Besides depending on the avocado as its main ingredient, guacamole has another thing in common with the fruit from which it is made: Both seem fresh and bright green at first, but look away for a second and they turn an unappetizing brown color. While this hue that both avocados and guacamole quickly take on may make it seem like they have gone bad, that is not actually the case.

According to Food Network, if the guacamole has been stored in a refrigerator for no more than three days, the dip — even if brown in color — is absolutely safe to eat. The site explains that the brown color comes from a process called oxidization. Much like an apple, when an avocado is sliced into, its enzymes react with oxygen in a way that the surface area exposed to it becomes brown. This is perhaps why you'll only ever see the top layer of the guacamole turn brown whereas the dip beneath it is usually still a vibrant green color.

While the hue certainly changes, oxidization affects neither the flavor of the food nor its nutritional value, which is why it's perfectly safe to eat.
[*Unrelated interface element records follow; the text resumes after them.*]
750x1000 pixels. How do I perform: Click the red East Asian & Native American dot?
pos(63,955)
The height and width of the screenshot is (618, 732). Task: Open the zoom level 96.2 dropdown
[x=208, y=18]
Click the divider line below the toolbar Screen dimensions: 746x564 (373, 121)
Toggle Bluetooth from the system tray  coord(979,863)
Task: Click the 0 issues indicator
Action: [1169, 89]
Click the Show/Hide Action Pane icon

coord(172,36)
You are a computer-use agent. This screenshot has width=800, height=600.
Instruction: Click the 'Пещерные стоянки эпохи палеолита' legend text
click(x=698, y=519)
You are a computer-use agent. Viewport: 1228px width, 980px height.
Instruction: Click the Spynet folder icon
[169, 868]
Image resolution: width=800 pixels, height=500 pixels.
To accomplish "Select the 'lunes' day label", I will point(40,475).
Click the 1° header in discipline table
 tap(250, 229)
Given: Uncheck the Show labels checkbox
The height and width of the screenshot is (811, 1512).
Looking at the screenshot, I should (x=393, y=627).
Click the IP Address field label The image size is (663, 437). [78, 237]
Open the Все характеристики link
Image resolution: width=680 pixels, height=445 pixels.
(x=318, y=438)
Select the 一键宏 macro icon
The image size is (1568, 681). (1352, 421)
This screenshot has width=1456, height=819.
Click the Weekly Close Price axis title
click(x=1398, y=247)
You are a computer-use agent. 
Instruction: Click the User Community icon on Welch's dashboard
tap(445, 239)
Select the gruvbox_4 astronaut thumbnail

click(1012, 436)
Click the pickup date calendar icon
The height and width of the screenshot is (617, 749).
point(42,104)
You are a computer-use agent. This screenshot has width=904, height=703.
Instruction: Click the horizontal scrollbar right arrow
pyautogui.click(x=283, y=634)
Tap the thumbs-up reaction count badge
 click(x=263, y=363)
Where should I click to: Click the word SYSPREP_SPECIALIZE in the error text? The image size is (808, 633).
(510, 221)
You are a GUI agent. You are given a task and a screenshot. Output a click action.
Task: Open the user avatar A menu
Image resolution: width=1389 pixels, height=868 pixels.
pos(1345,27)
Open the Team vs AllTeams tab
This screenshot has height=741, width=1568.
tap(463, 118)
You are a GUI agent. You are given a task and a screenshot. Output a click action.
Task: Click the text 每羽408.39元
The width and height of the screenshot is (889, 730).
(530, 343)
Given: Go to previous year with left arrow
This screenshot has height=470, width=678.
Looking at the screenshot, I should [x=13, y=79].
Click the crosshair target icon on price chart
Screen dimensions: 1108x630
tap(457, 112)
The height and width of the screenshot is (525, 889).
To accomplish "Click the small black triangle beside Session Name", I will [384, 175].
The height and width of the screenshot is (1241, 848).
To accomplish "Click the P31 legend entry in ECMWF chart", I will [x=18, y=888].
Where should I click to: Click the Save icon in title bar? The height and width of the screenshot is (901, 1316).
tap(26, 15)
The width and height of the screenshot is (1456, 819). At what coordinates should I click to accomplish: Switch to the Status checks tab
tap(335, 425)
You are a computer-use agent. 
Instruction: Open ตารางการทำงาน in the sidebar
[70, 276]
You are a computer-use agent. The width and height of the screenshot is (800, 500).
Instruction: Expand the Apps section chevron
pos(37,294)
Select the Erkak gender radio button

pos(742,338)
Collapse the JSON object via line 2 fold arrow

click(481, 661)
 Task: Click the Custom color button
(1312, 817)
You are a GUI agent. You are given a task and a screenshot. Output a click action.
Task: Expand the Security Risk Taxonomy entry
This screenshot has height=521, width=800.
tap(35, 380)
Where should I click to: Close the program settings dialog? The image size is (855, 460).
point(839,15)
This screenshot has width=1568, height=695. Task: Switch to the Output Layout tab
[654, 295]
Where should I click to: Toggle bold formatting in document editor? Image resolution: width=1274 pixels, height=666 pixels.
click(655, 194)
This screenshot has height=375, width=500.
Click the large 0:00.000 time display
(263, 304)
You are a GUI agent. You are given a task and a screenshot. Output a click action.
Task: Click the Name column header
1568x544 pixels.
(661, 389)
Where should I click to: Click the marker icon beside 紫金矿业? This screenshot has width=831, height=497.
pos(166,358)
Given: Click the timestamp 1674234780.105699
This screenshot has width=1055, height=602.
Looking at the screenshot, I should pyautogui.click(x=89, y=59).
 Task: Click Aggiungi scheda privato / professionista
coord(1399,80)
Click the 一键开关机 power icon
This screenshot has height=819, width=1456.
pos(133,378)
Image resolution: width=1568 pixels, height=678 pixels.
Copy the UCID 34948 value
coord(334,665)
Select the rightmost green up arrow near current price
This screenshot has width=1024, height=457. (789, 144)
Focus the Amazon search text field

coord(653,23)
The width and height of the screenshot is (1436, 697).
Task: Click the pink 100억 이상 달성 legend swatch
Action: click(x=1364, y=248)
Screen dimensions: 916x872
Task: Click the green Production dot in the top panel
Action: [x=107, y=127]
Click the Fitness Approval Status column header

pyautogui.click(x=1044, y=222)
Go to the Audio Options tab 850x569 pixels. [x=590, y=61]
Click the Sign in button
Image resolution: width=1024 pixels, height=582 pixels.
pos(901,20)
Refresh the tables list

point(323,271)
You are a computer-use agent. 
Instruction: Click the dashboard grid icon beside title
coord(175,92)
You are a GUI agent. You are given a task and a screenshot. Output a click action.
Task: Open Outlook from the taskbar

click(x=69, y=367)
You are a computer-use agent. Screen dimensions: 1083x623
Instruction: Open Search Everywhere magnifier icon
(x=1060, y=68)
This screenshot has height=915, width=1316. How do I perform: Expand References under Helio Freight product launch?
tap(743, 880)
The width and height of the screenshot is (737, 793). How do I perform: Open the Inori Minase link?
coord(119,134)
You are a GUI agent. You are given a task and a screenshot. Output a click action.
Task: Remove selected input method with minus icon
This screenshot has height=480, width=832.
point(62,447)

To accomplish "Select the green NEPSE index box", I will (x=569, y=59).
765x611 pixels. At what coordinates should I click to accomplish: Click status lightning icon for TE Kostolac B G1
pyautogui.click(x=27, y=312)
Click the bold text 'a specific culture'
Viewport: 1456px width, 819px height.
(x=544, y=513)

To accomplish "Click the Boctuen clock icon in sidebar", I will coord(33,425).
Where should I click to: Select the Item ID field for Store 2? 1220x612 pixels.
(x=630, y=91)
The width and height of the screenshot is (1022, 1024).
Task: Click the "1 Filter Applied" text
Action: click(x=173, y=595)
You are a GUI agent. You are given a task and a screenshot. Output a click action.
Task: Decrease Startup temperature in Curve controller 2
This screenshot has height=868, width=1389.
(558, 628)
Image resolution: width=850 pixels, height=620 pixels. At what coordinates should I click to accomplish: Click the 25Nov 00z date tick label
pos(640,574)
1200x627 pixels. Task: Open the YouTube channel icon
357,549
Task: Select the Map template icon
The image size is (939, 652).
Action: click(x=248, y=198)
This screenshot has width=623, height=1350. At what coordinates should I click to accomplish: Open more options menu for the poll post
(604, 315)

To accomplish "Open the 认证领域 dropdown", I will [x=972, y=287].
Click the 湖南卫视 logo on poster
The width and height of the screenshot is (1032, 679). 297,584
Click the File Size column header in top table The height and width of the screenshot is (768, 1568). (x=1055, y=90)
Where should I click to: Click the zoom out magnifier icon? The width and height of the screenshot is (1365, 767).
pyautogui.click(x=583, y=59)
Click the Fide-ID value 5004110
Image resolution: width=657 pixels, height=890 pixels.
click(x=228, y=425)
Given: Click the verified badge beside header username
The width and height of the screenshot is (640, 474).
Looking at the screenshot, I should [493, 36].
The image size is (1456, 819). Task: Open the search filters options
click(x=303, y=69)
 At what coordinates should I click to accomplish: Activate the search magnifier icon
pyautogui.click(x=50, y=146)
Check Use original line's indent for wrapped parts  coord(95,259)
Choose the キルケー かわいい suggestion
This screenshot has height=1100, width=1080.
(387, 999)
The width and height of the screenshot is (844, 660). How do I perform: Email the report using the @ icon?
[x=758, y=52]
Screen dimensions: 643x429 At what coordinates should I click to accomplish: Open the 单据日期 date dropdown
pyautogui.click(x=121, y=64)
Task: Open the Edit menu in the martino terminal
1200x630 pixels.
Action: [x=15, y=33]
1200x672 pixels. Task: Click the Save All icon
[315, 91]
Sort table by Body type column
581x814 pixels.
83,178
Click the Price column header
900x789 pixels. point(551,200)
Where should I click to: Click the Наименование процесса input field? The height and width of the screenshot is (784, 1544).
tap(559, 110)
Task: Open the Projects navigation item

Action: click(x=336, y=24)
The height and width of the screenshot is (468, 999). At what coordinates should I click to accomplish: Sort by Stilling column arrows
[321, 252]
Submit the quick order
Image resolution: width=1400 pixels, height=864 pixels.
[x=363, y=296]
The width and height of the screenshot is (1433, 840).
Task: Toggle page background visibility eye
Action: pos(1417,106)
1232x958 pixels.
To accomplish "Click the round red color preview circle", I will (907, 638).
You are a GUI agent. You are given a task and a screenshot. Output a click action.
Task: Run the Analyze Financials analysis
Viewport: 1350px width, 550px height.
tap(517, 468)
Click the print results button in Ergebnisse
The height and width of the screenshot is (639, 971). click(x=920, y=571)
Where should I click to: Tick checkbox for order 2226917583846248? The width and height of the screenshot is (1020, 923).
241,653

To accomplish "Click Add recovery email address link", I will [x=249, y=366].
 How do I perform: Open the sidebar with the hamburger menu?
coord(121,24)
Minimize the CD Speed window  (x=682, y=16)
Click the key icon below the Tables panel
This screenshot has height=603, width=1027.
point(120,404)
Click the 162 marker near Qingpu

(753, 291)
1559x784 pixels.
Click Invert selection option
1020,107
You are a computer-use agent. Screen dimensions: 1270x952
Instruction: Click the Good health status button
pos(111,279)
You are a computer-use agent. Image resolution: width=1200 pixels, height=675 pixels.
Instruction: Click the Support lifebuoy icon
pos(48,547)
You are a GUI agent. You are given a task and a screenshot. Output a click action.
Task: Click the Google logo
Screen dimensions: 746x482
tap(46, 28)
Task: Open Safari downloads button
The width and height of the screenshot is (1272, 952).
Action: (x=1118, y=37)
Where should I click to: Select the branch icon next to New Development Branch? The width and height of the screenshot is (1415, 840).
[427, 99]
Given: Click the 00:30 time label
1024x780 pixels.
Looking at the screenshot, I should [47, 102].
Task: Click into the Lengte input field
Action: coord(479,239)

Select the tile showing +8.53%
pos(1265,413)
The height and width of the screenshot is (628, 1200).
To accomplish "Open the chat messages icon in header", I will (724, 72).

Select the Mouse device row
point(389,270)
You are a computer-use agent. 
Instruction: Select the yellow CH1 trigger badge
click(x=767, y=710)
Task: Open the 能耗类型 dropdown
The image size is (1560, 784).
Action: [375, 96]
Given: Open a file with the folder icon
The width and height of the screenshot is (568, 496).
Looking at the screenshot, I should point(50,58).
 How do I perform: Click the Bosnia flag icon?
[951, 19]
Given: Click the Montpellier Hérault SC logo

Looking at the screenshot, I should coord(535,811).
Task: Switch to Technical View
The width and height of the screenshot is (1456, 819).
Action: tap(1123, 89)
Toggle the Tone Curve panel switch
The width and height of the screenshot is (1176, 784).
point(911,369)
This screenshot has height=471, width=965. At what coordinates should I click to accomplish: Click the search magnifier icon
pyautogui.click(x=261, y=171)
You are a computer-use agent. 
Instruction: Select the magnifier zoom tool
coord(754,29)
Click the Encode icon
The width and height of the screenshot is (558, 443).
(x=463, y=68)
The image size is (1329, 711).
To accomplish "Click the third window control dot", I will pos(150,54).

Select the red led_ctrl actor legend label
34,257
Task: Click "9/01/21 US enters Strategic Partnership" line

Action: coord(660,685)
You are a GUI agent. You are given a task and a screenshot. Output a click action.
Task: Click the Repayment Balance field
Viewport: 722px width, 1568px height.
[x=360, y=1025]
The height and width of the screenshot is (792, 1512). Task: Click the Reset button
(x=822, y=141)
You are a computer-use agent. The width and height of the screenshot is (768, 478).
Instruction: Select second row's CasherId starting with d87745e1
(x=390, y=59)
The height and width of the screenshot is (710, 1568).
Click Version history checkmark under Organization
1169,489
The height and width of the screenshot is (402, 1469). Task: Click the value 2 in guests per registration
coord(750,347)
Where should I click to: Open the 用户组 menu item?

Nevertheless, there's no denying that the mucky color is not a particularly pleasant sight to dig into, and so, with the help of a few tricks, you can stop your guacamole from oxidizing and turning brown.

How to prevent guacamole from turning brown

Some, like food site Eat This, Not That!, suggest placing an avocado pit on top of homemade or store-bought guacamole to prevent it from turning brown. Others, however, argue that there are far better and more foolproof ways to do this. Pure Wow claims that using lemons and limes is the preferred way — the acidity will react with browning enzymes much before oxygen does to prevent the guacamole from browning. They suggest brushing the citrus juice over the guacamole before storing it.

A layer of olive oil, cooking spray, or water on top of the guacamole can also act as a barrier between the dip and oxygen. Tightly wrapping the dip in plastic wrap so that no oxygen gets trapped in between the two layers is another option. Real Simple cautions that citrus juices greatly change the taste of the dip, plastic seals are hard to wrap tight, and avocado pits are quite frankly useless in this situation. Instead, they found that a layer of water works best and leaves behind little to no discoloration without affecting the taste and texture of the creamy dip. Today also vouches for the water method and deems it the "most effective" of all to stop guacamole from oxidizing and changing its color.